Patients with severe ARDS frequently require prolonged mechanical ventilation, with a mean duration of approximately 12 days reported in this subgroup.13,14 A recent study15 showed that patients with ARDS with greater fibrotic changes required more prolonged mechanical ventilation, and this in turn was associated with an increased severity of systemic organ failure.
On the basis of the open-lung biopsies, Papazian et al.16 found evidence of pulmonary fibrosis in 53% of ventilated patients who had ARDS for 5 days or more. In a prospective cohort study of 25 consecutive patients with ARDS who were receiving mechanical ventilation, Martin et al.13 reported that the mortality rate was 57% (8 of 14 patients) in those who developed lung fibrosis with zero mortality in patients without evidence of fibrosis.
Madtes et al.17 studied 74 consecutive patients during the first 2 weeks after the onset of ARDS. Transforming growth factor-β (TGF-β) was detected in the lung lavage fluid of 90% of patients with ARDS but was not detectable in 13 normal volunteers. The mortality rate was four times higher in patients with both increased concentrations of TGF-β and procollagen type III (PCIII) in lung lavage fluids at day 7 compared with that in patients who had low TGF-β and PCIII levels. Marshall et al.18 demonstrated that the PCIII concentrations were significantly increased in nonsurvivors of ARDS as compared with survivors. The patients with ARDS who survived at least 14 days had less active fibroproliferation as reflected by lower baseline levels of PCIII in the lung.19 These human studies suggest that, in ARDS survivors, a key event is the transition to a normal repair process, such as that evidenced by reduced collagen content in lung lavage fluids, and this is consistent with the resolution phase of ARDS.17
The development of fibrosis seems to be an important determinant of mortality attributable to mechanical ventilation regardless of the cause of ARDS.13 Taken together, the clinical data support the concept that pulmonary fibrosis represents a pathologic response in patients with ARDS.

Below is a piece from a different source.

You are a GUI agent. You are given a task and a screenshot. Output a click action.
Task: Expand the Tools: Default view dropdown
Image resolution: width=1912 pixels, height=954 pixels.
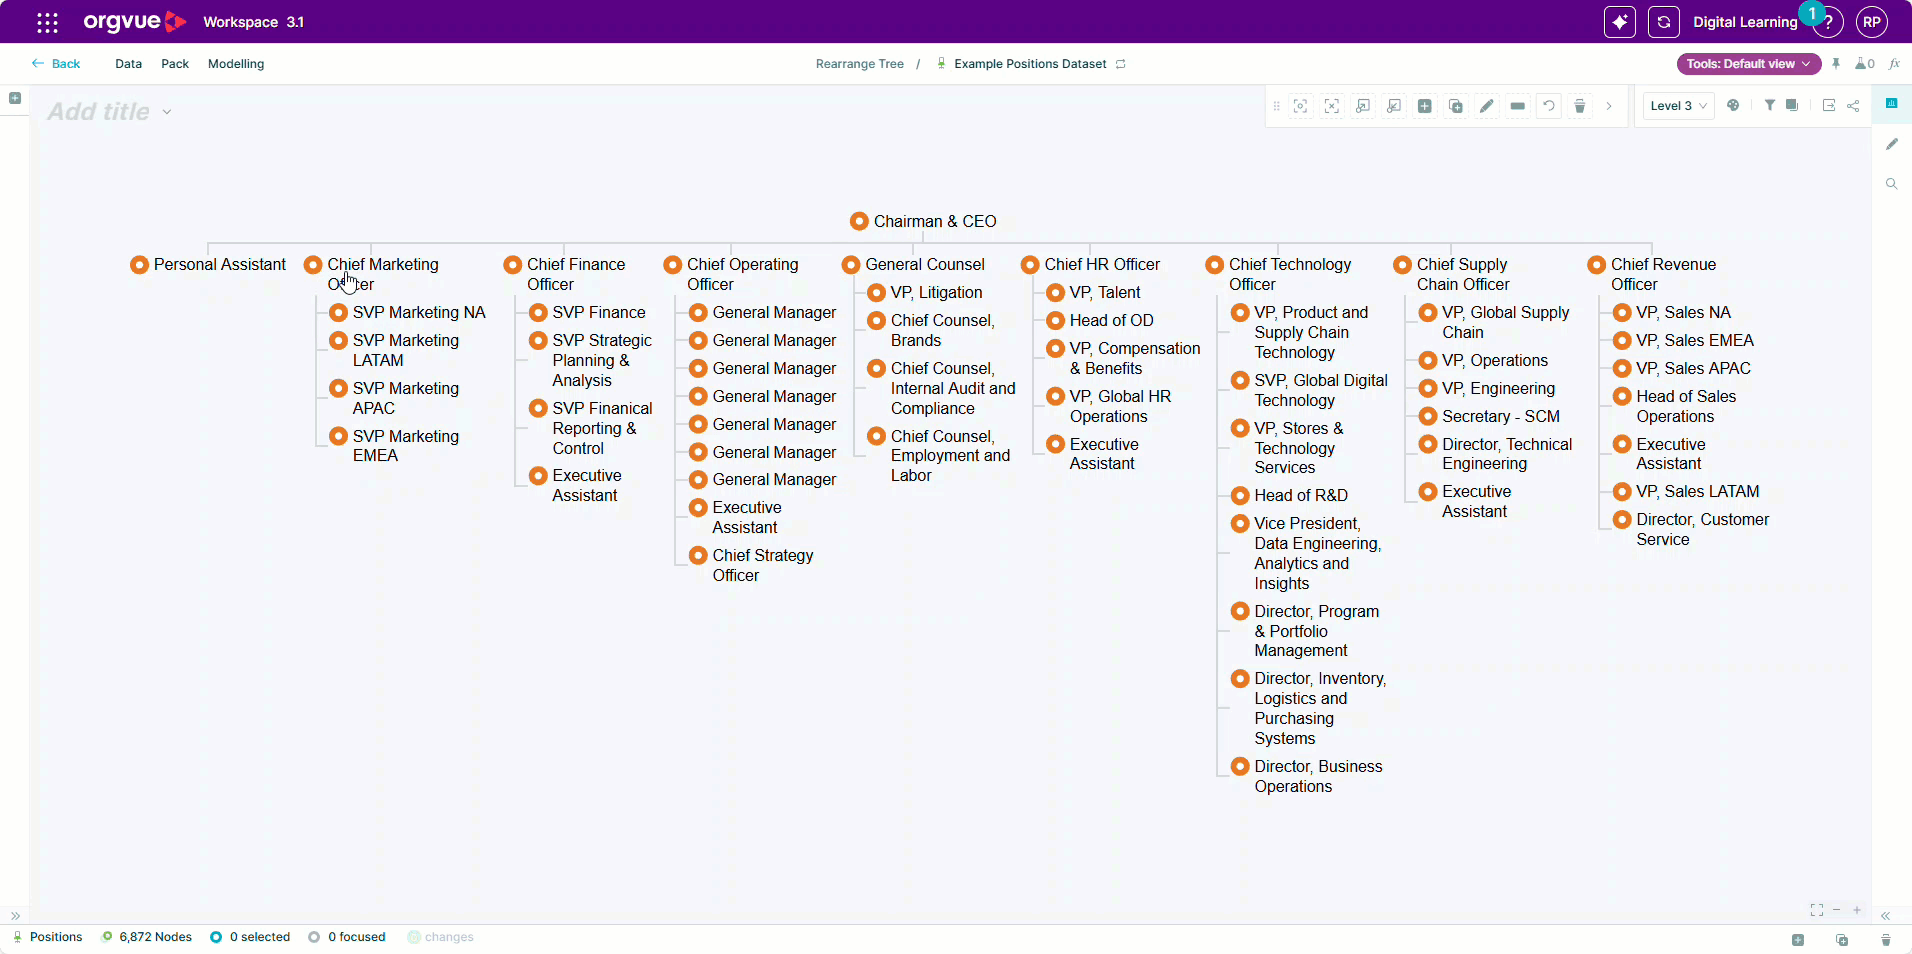(1749, 64)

There seems to be a “fibrosis paradox,” in that fibrosis leads to prolongation of ARDS and critical illness, and worsens outcome. Patients who die of ARDS show clear evidence of pulmonary fibrosis, even when they die in relatively early stages of ARDS. Yet, it is hard to find much trace of fibrosis in ARDS survivors. In fact, most long-term survivors of ARDS have relatively little evidence of fibrosis as measured by PCIII levels in the lung lavage although they may have mildly reduced vital capacity and diffusion capacity.20 This apparent “paradox” has two important implications. First, mechanical ventilation may be a key driver of the fibroproliferative response. Consequently, the removal of mechanical ventilation as early as possible may be a key—and previously under recognized—factor in enabling normal lung repair. Second, strategies aimed directly at attenuating the fibroproliferative response may enhance survival in patients with ARDS.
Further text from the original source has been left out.